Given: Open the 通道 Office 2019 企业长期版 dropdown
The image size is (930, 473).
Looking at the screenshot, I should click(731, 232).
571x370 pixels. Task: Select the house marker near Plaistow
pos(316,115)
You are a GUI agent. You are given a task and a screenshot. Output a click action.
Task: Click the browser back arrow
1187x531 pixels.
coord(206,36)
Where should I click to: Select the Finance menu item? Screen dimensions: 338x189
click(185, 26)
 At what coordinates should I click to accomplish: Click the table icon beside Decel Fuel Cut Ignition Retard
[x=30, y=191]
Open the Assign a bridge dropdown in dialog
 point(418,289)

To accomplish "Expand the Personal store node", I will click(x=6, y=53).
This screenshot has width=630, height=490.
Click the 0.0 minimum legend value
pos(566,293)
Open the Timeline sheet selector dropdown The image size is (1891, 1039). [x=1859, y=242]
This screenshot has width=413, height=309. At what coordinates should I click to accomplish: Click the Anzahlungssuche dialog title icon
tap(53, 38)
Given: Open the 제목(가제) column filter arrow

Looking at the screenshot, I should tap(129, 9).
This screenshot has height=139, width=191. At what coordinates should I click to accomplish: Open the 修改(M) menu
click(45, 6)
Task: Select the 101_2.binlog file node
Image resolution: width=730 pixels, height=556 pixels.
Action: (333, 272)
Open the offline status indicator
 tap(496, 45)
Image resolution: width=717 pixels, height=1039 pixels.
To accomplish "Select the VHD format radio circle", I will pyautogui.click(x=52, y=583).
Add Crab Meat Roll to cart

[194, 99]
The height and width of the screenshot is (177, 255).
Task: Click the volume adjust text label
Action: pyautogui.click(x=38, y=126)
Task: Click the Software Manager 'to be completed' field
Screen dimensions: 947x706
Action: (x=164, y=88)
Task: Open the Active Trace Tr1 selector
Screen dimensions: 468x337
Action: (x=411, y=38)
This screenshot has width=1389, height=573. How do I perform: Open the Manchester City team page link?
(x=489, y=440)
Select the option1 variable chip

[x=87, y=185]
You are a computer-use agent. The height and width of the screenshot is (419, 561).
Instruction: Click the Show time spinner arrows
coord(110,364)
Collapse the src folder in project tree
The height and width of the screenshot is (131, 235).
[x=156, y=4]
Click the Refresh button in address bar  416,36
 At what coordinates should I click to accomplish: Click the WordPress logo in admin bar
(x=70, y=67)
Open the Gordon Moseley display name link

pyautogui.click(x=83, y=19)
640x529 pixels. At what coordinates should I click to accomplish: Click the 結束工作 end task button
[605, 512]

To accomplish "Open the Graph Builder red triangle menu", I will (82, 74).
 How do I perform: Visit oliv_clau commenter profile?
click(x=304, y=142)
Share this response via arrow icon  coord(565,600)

+ + +

Update all the items above by replacing every "dropdown" with "drop-down list", and write the lines out again with nothing else changed.

| Answer to this exercise |
Given: Open the 通道 Office 2019 企业长期版 drop-down list
The image size is (930, 473).
Looking at the screenshot, I should click(731, 232).
571x370 pixels. Task: Select the house marker near Plaistow
pos(316,115)
You are a GUI agent. You are given a task and a screenshot. Output a click action.
Task: Click the browser back arrow
1187x531 pixels.
coord(206,36)
Where should I click to: Select the Finance menu item? Screen dimensions: 338x189
click(185, 26)
 At what coordinates should I click to accomplish: Click the table icon beside Decel Fuel Cut Ignition Retard
[x=30, y=191]
Open the Assign a bridge drop-down list in dialog
 point(418,289)

To accomplish "Expand the Personal store node", I will click(x=6, y=53).
This screenshot has width=630, height=490.
Click the 0.0 minimum legend value
pos(566,293)
Open the Timeline sheet selector drop-down list The image size is (1891, 1039). [x=1859, y=242]
This screenshot has width=413, height=309. At what coordinates should I click to accomplish: Click the Anzahlungssuche dialog title icon
tap(53, 38)
Given: Open the 제목(가제) column filter arrow

Looking at the screenshot, I should tap(129, 9).
This screenshot has height=139, width=191. At what coordinates should I click to accomplish: Open the 修改(M) menu
click(45, 6)
Task: Select the 101_2.binlog file node
Image resolution: width=730 pixels, height=556 pixels.
Action: (333, 272)
Open the offline status indicator
 tap(496, 45)
Image resolution: width=717 pixels, height=1039 pixels.
To accomplish "Select the VHD format radio circle", I will pyautogui.click(x=52, y=583).
Add Crab Meat Roll to cart

[194, 99]
The height and width of the screenshot is (177, 255).
Task: Click the volume adjust text label
Action: pyautogui.click(x=38, y=126)
Task: Click the Software Manager 'to be completed' field
Screen dimensions: 947x706
Action: (x=164, y=88)
Task: Open the Active Trace Tr1 selector
Screen dimensions: 468x337
Action: (x=411, y=38)
This screenshot has width=1389, height=573. How do I perform: Open the Manchester City team page link?
(x=489, y=440)
Select the option1 variable chip

[x=87, y=185]
You are a computer-use agent. The height and width of the screenshot is (419, 561).
Instruction: Click the Show time spinner arrows
coord(110,364)
Collapse the src folder in project tree
The height and width of the screenshot is (131, 235).
[x=156, y=4]
Click the Refresh button in address bar  416,36
 At what coordinates should I click to accomplish: Click the WordPress logo in admin bar
(x=70, y=67)
Open the Gordon Moseley display name link

pyautogui.click(x=83, y=19)
640x529 pixels. At what coordinates should I click to accomplish: Click the 結束工作 end task button
[605, 512]

To accomplish "Open the Graph Builder red triangle menu", I will (82, 74).
 How do I perform: Visit oliv_clau commenter profile?
click(x=304, y=142)
Share this response via arrow icon  coord(565,600)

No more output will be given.